By Carolyn Crandall, Attivo CMO
“A security solution is only as good as the weakest link” is one of those hackneyed phrases that keep popping up because it’s true. As the cyber attacks become increasingly sophisticated and numerous, the number of potential weak links also grows.
Weak links can span core parts of the security solution or areas peripheral to it. A core issue might be a firewall that the IT and security team deployed to protect a database, but is not equipped to block application-level attacks such as SQL injections. A peripheral issue might include basic user errors, such as using overly simplistic passwords or connecting a BYOD device that lacks the organization’s security solutions.
Among the many issues that IT and security teams run into as they try to keep up, below we discuss the three that tend to pop up most often.
Maintenance – At a large organization, there are endless details and maintenance updates required to keep comprehensive security solution up-to-date. The IT and security team may be continuously upgrading these components to keep up-to-date with the most current APTs and BOTS. However, failure to address just a few areas at the time a new cyber attack occurs on that area can result in a breach that is undetected. This is exponentially compounded by reliance on human behavior to update, human error, and in many case simply because the attack is that of a new strain where as signatures or patches are not readily available.
Failure to Deploy Defense in Depth – No one security solution can protect an enterprise today. The threat of sophisticated cyber attacks calls for an equally sophisticated system of defense. A comprehensive defense infrastructure includes protection and detection and is comprised of four key elements that include firewalls/IDSs/IPSs, sandboxes, breach detection solutions, and virus scan applications. IT and security teams must continuously be on the search for improved capabilities for each of these four elements. Of course, each element must fit the specific architecture of the network, needs of the users, and ability to scale all network private and cloud environments.
The Right Solution But the Wrong Technology – IT and security teams may deploy the right type of solution, but select a product with out-of-date or less effective technology. This is especially true with breach detection solutions. Traditional detection solutions rely on heavy monitoring and database look up. The compute intensity required for managing high traffic networks will also often leave data centers exposed as a result of cost and/or the overwhelming alert volumes that would be generated while trying to monitor east-west traffic. The most effective of these solutions are deception platforms that are not in-line and instead use deception to lure, identify, analyze, and capture the attack information of APTs and BOTs. Deception solutions will present themselves as decoys to actual company servers and are either based on emulation or real time operating systems.
In an emulation strategy, one or more virtual machines (VMs) emulates an organization’s network, services, and operating systems based on that network’s architecture. The VMs deceive the malware into attacking the emulated environment versus the actual one. The benefits are obvious, but there are downsides.

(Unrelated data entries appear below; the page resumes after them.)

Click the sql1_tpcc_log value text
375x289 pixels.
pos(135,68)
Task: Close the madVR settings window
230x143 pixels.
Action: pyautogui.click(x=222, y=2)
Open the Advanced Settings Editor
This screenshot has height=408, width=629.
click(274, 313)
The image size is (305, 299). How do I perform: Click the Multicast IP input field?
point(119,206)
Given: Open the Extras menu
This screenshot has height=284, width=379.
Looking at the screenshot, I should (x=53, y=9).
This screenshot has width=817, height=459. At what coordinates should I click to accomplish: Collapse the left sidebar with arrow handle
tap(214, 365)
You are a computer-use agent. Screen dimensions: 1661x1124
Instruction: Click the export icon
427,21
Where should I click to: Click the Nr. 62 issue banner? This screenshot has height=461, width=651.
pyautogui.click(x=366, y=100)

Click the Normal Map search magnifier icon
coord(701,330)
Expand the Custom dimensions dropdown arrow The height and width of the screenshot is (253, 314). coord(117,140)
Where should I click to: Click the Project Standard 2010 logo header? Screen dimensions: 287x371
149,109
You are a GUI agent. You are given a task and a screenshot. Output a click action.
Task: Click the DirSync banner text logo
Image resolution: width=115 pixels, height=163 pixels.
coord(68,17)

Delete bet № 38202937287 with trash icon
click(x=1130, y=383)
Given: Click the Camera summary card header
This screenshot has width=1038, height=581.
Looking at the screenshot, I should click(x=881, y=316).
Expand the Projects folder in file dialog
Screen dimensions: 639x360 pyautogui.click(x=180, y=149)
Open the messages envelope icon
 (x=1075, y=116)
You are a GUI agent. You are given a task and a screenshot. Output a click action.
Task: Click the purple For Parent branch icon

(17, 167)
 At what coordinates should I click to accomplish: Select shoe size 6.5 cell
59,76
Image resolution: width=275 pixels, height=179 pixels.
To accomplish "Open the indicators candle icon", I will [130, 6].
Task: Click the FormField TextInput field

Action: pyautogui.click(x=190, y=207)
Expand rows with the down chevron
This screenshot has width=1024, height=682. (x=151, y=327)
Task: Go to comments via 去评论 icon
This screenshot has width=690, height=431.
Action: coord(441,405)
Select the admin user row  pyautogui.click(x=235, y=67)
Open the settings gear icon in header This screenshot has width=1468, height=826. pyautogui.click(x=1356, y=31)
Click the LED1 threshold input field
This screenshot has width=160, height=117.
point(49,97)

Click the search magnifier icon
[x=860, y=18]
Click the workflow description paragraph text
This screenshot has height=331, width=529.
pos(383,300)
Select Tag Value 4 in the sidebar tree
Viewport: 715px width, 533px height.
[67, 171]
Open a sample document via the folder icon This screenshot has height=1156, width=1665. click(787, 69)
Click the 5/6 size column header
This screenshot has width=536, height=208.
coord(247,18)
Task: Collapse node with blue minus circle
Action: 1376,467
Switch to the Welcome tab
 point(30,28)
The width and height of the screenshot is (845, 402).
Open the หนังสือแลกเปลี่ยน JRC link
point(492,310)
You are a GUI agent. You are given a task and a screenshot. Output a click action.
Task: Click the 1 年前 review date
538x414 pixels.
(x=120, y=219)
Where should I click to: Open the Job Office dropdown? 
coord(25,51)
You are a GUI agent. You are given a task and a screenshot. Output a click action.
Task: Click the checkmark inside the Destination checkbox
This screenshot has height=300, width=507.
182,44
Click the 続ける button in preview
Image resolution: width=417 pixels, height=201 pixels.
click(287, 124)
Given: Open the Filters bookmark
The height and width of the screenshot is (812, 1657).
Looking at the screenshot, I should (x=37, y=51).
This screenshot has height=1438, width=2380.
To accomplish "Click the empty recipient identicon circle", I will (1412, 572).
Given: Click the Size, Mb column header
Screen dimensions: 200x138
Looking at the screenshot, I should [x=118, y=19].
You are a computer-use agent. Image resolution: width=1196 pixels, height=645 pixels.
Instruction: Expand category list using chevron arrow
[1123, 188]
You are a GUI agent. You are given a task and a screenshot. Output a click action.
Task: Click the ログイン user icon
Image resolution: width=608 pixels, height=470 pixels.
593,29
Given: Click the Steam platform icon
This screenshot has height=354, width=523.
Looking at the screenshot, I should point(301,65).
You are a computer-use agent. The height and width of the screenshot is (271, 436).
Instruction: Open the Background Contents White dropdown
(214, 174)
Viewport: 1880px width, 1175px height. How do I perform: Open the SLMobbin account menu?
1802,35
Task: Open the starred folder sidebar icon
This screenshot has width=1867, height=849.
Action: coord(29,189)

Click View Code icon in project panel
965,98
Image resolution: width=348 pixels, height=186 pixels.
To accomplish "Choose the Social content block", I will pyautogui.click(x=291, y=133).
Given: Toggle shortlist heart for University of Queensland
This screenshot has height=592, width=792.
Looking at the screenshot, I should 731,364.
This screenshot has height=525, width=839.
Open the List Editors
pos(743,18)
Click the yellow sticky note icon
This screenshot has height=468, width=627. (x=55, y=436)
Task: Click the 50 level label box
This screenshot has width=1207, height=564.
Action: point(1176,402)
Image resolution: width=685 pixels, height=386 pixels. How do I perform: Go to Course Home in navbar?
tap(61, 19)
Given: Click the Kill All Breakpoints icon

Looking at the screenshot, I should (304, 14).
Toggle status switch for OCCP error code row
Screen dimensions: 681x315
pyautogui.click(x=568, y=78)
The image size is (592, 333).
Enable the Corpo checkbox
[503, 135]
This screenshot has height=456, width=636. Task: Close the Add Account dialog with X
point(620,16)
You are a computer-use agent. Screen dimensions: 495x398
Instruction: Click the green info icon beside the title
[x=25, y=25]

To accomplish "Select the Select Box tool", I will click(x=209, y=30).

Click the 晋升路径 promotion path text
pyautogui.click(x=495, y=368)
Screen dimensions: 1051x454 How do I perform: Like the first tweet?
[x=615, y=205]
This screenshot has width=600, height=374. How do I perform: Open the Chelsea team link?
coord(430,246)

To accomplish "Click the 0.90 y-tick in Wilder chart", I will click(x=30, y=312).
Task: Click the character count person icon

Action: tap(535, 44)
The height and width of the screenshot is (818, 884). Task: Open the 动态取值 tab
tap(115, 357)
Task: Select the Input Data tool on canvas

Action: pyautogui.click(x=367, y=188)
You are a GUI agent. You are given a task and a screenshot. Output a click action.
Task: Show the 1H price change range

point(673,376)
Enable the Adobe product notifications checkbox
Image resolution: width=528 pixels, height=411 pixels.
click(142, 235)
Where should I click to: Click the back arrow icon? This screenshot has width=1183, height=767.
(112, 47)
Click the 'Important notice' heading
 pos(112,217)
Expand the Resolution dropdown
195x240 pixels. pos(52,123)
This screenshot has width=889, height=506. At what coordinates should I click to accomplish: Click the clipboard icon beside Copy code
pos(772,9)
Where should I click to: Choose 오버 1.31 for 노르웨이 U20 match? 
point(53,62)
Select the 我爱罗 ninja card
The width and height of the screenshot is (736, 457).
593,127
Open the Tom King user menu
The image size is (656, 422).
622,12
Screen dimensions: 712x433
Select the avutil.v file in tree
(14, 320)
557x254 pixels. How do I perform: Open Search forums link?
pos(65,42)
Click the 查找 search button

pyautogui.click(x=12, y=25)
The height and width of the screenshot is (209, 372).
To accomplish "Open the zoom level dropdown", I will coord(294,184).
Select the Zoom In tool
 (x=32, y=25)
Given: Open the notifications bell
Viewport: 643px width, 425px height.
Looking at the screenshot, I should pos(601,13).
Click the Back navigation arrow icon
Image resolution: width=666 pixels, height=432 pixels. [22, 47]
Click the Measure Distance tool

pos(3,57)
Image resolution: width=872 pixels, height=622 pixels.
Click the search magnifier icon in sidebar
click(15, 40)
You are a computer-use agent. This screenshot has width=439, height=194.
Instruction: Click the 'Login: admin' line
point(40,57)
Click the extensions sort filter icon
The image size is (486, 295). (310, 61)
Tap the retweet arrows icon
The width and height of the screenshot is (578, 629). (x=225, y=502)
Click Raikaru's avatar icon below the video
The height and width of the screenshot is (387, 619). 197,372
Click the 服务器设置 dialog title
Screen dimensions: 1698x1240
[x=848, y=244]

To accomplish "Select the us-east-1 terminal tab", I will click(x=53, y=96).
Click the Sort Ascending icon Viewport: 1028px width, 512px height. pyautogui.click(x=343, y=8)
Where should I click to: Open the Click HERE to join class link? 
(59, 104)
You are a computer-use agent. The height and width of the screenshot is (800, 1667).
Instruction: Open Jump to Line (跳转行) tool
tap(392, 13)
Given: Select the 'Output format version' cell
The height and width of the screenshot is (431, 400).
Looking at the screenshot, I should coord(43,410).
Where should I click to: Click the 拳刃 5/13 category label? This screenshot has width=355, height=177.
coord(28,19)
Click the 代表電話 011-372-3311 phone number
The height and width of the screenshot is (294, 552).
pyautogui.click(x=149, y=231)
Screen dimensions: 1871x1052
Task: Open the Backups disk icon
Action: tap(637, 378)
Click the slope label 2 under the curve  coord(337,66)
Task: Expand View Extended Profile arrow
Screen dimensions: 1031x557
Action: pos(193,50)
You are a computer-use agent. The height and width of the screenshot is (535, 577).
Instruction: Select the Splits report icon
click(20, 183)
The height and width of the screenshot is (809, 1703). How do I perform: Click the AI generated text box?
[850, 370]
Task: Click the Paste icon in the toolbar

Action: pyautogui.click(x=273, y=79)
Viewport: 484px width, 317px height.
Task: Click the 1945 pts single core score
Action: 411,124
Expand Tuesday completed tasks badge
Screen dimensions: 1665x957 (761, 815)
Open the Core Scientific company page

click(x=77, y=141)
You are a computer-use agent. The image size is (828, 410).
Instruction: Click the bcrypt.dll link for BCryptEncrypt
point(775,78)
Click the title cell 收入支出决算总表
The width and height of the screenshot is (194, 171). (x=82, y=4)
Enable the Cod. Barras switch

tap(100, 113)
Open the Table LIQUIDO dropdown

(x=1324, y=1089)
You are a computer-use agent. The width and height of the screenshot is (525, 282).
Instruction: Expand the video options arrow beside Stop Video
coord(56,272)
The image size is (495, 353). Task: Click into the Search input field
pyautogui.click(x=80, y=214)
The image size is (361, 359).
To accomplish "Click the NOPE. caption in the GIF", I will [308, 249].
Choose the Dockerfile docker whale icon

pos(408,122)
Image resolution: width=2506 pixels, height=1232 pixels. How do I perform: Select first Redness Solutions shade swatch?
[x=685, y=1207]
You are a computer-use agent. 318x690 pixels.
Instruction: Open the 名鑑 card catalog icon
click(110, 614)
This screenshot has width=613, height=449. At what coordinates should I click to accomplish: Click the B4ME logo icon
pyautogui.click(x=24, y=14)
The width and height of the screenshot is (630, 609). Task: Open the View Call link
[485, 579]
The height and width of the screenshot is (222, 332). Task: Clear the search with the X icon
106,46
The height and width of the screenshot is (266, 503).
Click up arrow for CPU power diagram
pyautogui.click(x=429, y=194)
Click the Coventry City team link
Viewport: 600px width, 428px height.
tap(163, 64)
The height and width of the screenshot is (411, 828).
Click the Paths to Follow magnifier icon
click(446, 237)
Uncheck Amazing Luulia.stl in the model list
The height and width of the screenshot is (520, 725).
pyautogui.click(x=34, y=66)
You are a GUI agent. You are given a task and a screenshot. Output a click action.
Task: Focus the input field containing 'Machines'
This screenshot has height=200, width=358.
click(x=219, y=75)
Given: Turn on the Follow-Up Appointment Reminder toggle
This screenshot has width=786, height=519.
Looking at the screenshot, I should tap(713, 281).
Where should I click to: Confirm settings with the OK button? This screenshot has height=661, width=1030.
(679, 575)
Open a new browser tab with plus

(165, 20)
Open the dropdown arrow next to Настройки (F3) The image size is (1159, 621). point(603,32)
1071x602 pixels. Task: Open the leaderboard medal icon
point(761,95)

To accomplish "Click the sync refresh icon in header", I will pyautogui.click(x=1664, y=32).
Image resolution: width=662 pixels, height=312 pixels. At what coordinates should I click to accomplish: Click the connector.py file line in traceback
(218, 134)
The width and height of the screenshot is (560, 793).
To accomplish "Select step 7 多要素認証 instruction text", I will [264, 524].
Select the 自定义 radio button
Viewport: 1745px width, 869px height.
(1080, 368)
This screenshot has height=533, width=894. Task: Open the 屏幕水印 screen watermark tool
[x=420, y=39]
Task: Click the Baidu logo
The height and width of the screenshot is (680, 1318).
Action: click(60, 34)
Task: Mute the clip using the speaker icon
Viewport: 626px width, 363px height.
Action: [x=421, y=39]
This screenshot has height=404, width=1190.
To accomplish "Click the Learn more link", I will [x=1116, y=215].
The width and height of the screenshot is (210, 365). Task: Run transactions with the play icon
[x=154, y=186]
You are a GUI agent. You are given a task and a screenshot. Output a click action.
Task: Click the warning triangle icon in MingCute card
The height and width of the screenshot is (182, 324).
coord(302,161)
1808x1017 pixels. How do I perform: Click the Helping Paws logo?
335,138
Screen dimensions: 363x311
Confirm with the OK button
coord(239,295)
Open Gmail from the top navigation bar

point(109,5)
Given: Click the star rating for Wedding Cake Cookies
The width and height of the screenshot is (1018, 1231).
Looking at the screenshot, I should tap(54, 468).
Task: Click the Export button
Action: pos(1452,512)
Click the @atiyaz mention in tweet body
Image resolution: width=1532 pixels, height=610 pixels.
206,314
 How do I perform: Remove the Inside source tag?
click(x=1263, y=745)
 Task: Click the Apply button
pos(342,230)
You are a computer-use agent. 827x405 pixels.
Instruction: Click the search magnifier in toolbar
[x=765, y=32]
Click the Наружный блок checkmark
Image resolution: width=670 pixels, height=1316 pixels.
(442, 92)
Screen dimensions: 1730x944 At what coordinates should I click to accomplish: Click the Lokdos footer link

First, emulation solutions are not active and aren’t able to engage with a cyber attack beyond initial detection, which prevents it from providing the Techniques, Tactics and Procedures (TTP) of the attack to the IT and security team. Emulated systems do not emulate the depth of tools that are used by administrators and used extensively by attackers for lateral movement. Additionally, because emulated solutions don’t fully engage and complete the attack cycle, it can be more easily identifiable by the attacker. Emulated environments are also limited in configurations and will likely standout from real servers when it does not match the “golden image” or environment it is trying to emulate.
Basing the deception strategy on real operating systems that are also running expected protocols or services, on the other hand, has all the advantages and none of the negatives of an emulation strategy. By running real operating systems and customizing services by only turning on applications that are used in an organizations environment, the deception server becomes an authentic decoy that can be virtually indistinguishable from an actual server. The ability for a company to load a “golden image” on the decoy or install custom applications will create an environment with the highest degree of deception. It is critical that the deception platform effectively “fool” the APT or BOT into treating the platform as the actual network.
A question that I am often asked is whether using real operating systems creates additional work or maintenance for security administrators. I am glad to say that this is a myth at least with Attivo Networks solutions. The operating systems and services are all maintained as part of the BOTsink software and can be updated automatically. Noting that some of our customers will intentionally delay the updating of new operating systems or protocols because the older version becomes a more attractive unpatched lure.
There are few unequivocal truths in security strategy. Prevention alone is not a reliable strategy and defense in depth will give you the best odds of detecting an intrusion before it can become a destructive breach. With 12 new attack strains being created per minute in 2015, reliance on monitor for known attack patterns will be an exercise in futility. Last but not least, no matter how on top of things your security team may be, there is always going to be human behavior and errors. Knowing in real-time when an incident occurs and before an attacker can complete their mission should be a critical component of every security defense in depth strategy.